Although they do not carry a labeled indication for NMSC, other ICIs may have efficacy and clinical benefit in patients with advanced CSCC as described in limited case series and case reports. Nivolumab, a monoclonal anti-PD-1 agent, was assessed in seven patients where a progression-free survival (PFS) of 6–19.5 months was observed. A PR was noted in 5 patients treated with nivolumab and a CR was noted in a patient with poorly differentiated advanced CSCC treated with nivolumab and cetuximab [5, 14, 15]. Furthermore, several active clinical trials are assessing the response of nivolumab in the treatment of locally advanced and metastatic CSCC (Table 2, NCT04204837, NCT03834233)). A few case reports suggest activity in CSCC treated with ipilimumab, the first-in-class CTLA-4 inhibitor, approved by the FDA for metastatic melanoma in 2011. One patient with metastatic CSCC refractory to chemotherapy experienced a CR after 4 cycles of ipilimumab [16].
Merkel Cell Carcinoma
MCC is an aggressive neuroendocrine skin cancer, representing less than 1% of NMSCs. MCC is associated with ultraviolet radiation exposure, advanced age, immunosuppression, and the Merkel cell polyomavirus (MCPyV). Before the era of immunotherapy, advanced MCC was treated with chemotherapy. While the majority of patients show initial response to chemotherapy, the efficacy is short-lived (approximately 3 months), and there is no evidence of overall survival benefit [17]. Consequently, immunotherapy has emerged as the standard of care in first-line systemic therapy for advanced MCC.

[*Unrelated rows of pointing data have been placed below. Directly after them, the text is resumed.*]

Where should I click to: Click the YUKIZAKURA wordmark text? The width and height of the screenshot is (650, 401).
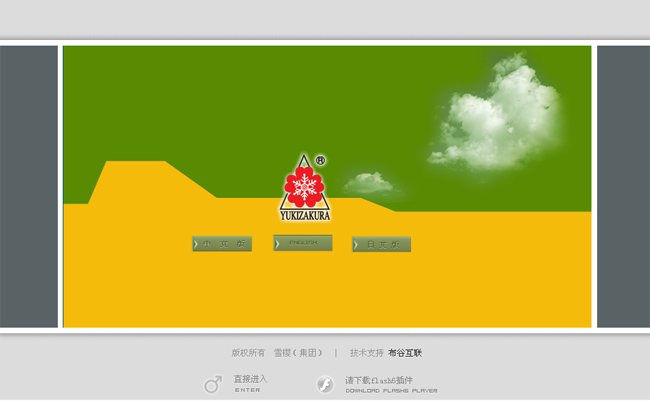304,214
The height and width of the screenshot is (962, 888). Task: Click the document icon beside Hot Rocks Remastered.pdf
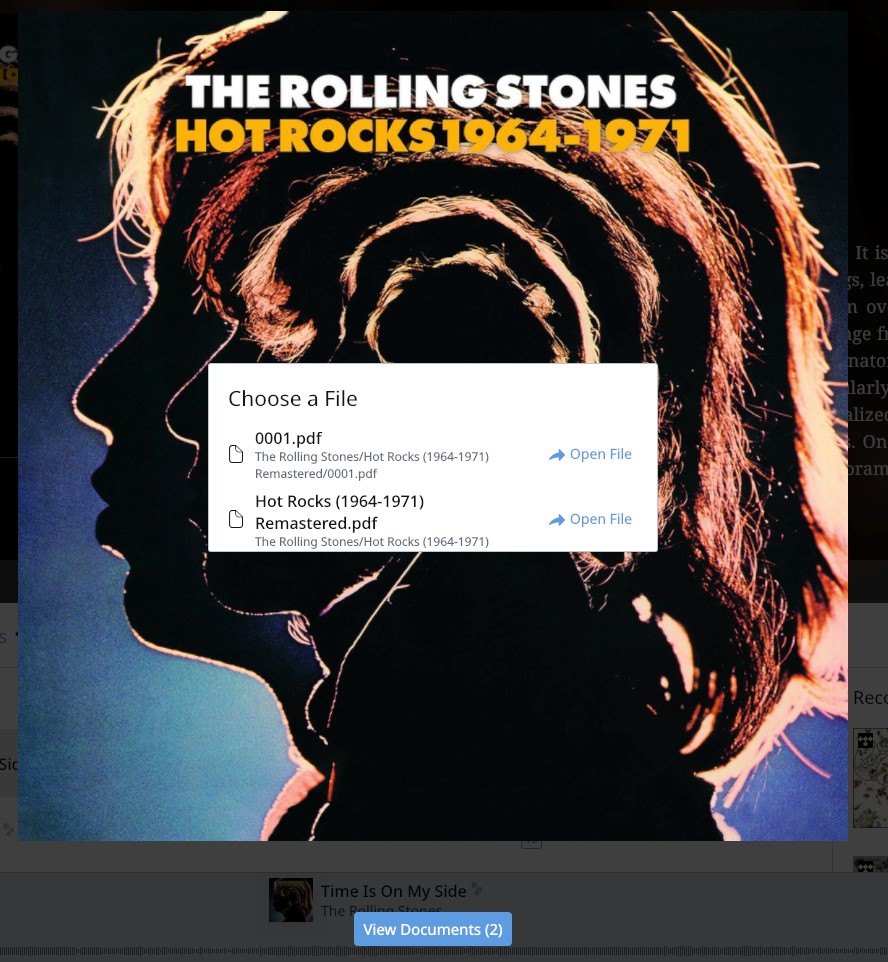click(x=236, y=519)
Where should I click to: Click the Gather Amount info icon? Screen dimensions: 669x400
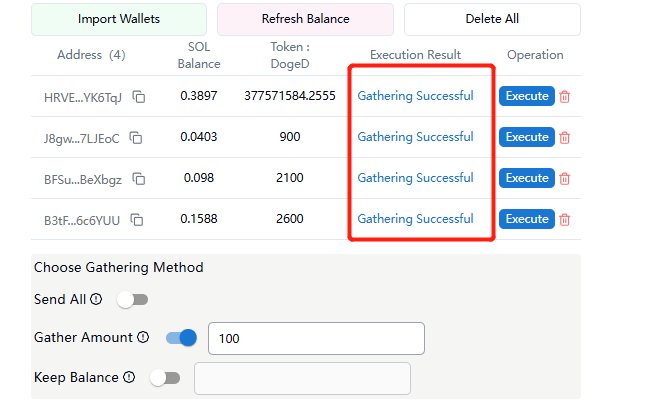143,338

Avelumab, an anti-PD-L1 agent, received accelerated FDA approval for the treatment of metastatic MCC in March of 2017. Part A of the JAVELIN (NCT02155647) Merkel 200 trial, an open-label, single-arm trial of patients with chemotherapy-refractory metastatic MCC (Table 1) reported an ORR of 33% (23.3–43.8%) with 11.4% of the subjects achieving a CR https://www.accessdata.fda.gov/scripts/cder/daf/index.cfm?event=overview.process&ApplNo=761049, [18]. Grade 3–4 AEs were reported in 10.1% [19]. Interim analysis of part B of the JAVELIN Merkel 200 trial reported an ORR of 62.1% (95% CI, 42.3–79.3%) in metastatic MCC patients treated with avelumab as first-line treatment [20]. Pembrolizumab also received an accelerated approval by the FDA in December of 2018 for the first-line treatment of recurrent locally advanced or metastatic MCC on the basis of KEYNOTE-017 (NCT02267603), a non-randomized, multicenter, open-label pivotal trial (Table 1) https://www.accessdata.fda.gov/scripts/cder/daf/index.cfm?event=overview.process&ApplNo=125514. The ORR was 56% (95% CI 41–70) and 24% (95% CI 13–38) of patients experienced a CR [21]. Furthermore, long-term observation studies of the expanded KEYNOTE-017 trial report continued durable disease control, a favorable OS and a manageable safety profile with pembrolizumab [22]. While currently not regulatory approved, the efficacy of nivolumab in advanced MCC has been assessed in the phase I/II CheckMate 358 (NCT02488759) trial and an ORR of 68% was reported (Table 2) [23].
Basal Cell Carcinoma
BCC is the most common cancer and has an increasing incidence rate. Currently, two therapies targeting the hedgehog pathway are FDA-approved for the upfront treatment of recurrent, metastatic, or locally advanced BCC not amenable to surgery or radiation. The hedgehog signaling pathway is often dysregulated in BCCs through mutations in either PTCH1 or SMO genes. Vismodegib was the first hedgehog inhibitor (HHI) approved by the FDA in 2012 based on the phase II ERIVANCE (NCT00833417) trial (Table 1). An ORR of 47.6% for locally advanced BCC and 30% for metastatic BCC was observed at 12 months [24, 25]. At 39 months of follow-up, updated trial results reported an ORR of 60.3% and 48.5% for locally advanced and metastatic BCC, respectively [24].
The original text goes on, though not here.